L’aborto basato sul genere
In Nepal è praticato per motivi di ordine economica, culturale, sociale l'aborto su selezione di genere. Da questa realtà apparentemente lontana suggestioni per riflettere sull'aborto.

Dal quando il Nepal ha legalizzato l’aborto nel 2002 sono cresciuti in maniera esponenziale gli aborti basati sul genere. Almeno 50.000 aborti l’anno sono eseguiti quando i genitori scoprono che il nascituro è di genere femminile. Il codice civile del Paese vieta l’interruzione di gravidanza basata sulla selezione di genere, punita con la pena di due anni di detenzione, eppure molte cliniche non rispettano la legge. La prova di questa carneficina è la marcata diminuzione del tasso di natalità femminile. Gli ultimi dati risalenti ad uno studio condotto nel 2013 dal gruppo del ricercatore britannico Melanie Dawn Frost ha rilevato che c’erano in proporzione 742 ragazze per 1000 ragazzi nel periodo 2007-2010, rispetto alle 1.021 ragazze per 1000 ragazzi del 1998-2000.
Le cause dell’aborto su selezione di genere sarebbero principalmente di ordine culturale: le donne sono considerate un onere economico a causa della dote, e, abbandonando la famiglia di origine presto per sposarsi, risultano una risorsa più per le famiglie dei suoceri. La misoginia, ben radicata nelle tradizioni del Paese, è da pochi riconosciuta come un problema e da pochissimi combattuta. Un’indagine demografica condotta in Nepal ha rilevato che il numero di aborti basati sul genere sarebbe nelle città due volte più alto rispetto alle zone rurali; più frequente nelle famiglie istruite e ricche, aumentando proporzionalmente con il loro reddito. Il costo usuale di un aborto è di circa US $ 10-15, anche se, considerando il periodo di gestazione e altri fattori, il costo può salire a US $ 150 o più. L’aborto basato sulla selezione di genere è una fonte di ricchezza per molte cliniche private, soprattutto per chi lo pratica in modo illegale mettendo a rischio anche la vita delle donne. Quasi metà degli aborti praticati sono stimati pericolosi.

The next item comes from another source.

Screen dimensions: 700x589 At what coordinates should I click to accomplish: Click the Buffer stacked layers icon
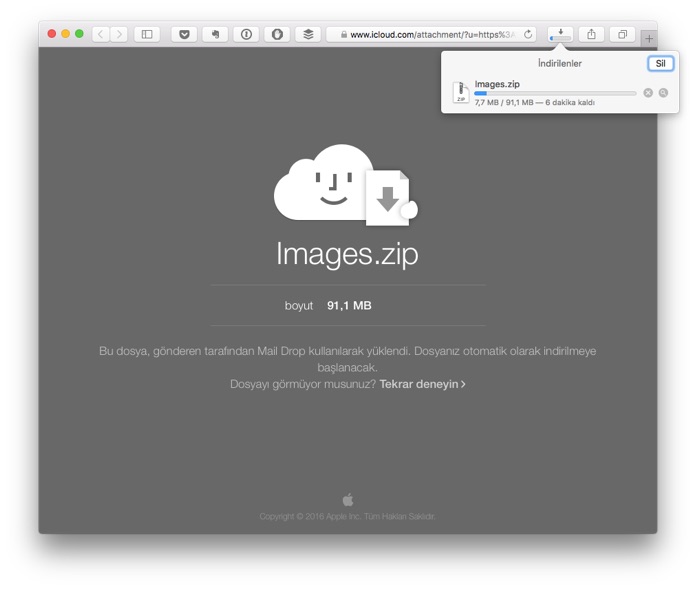click(x=308, y=34)
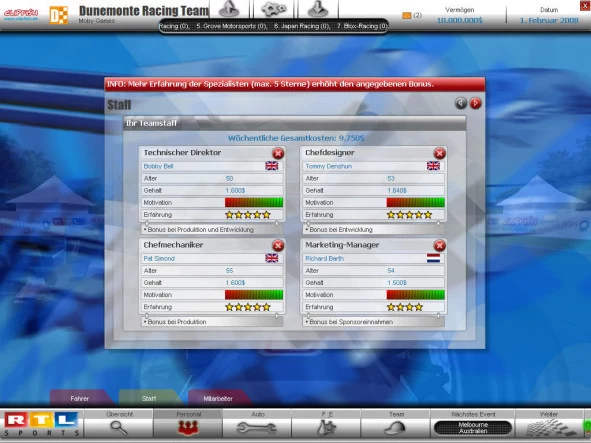
Task: Go to next Staff page arrow
Action: pyautogui.click(x=475, y=103)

L’aborto su selezione di genere in Nepal è considerato per proporzioni un problema mondiale. Secondo l’Organizzazione mondiale della Sanità, sono eseguiti circa 22 milioni di aborti illegali, causando la morte di 47.000 donne e la mutilazione di 5 milioni, senza considerare che circa il 30% delle donne che abortisce in Nepal è adolescente. Il ricorso a pratiche di contraccezione e la reiterata pratica dell’aborto causa nelle donne anche un significante calo della fertilità.

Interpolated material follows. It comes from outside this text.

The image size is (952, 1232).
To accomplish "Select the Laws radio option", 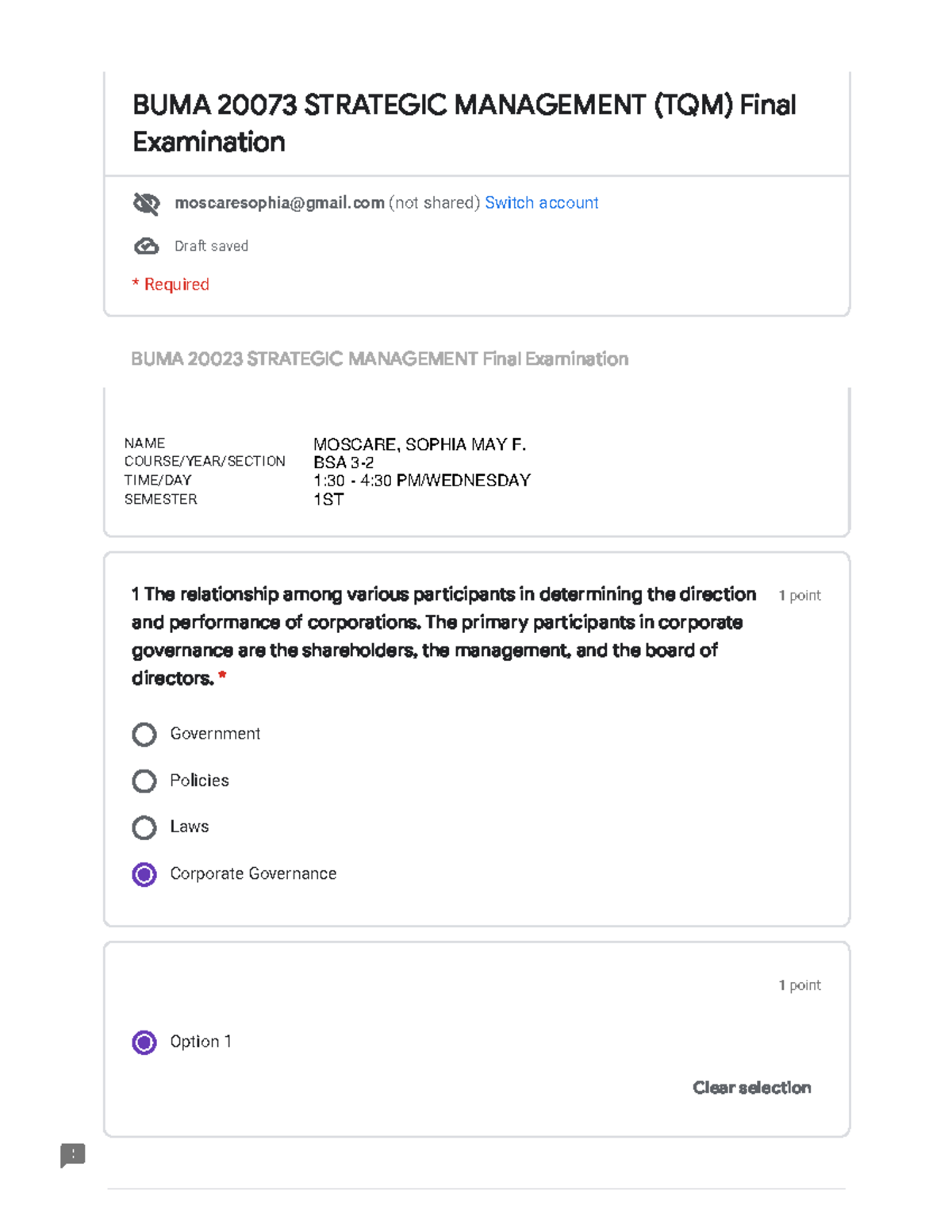I will click(144, 827).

La pratica dell’aborto è diventata uno strumento nelle mani di una società patriarcale per esercitare il potere sulle donne e alimentare lo stigma della discriminazione sul genere femminile ancora prima della nascita, trattando poi le donne come macchine da riproduzione selettiva. La pratica dell’aborto, legalizzata originariamente pensando che la pianificazione familiare potesse sollevare le famiglie dai problemi economici, è diventata col tempo un mezzo per esercitare un controllo sulle donne discriminate fin dal concepimento. L’Organizzazione mondiale della Sanità parla di emergenza mondiale perché in Nepal si praticherebbe l’aborto di genere, consentendo ai bambini maschi di nascere e impedendolo alle femmine. Tutto questo è indubbiamente riprovevole, eppure la questione di genere non ci sembra un “problema originario” quanto un “problema derivato”. Non ha diritto forse anche il nascituro in quanto tale, dunque a prescindere dal genere, di nascere senza che altri decida per lui?
Paradosso dei paradossi: un bambino ha diritto di nascere senza essere discriminato sul genere, ma non ha diritto di nascere a prescindere dal suo genere. Se si può decidere sulla sua vita ma non sul suo genere, i diritti del nascituro sono diritti basati sul genere o sulla condizione umana? L’Organizzazione mondiale della Sanità considera un problema mondiale l’aborto basato sulla selezione di genere, in Nepal, ma considera un “diritto” l’aborto praticato a prescindere dal genere in tutto il mondo. Mancanza di prospettiva “glocale”?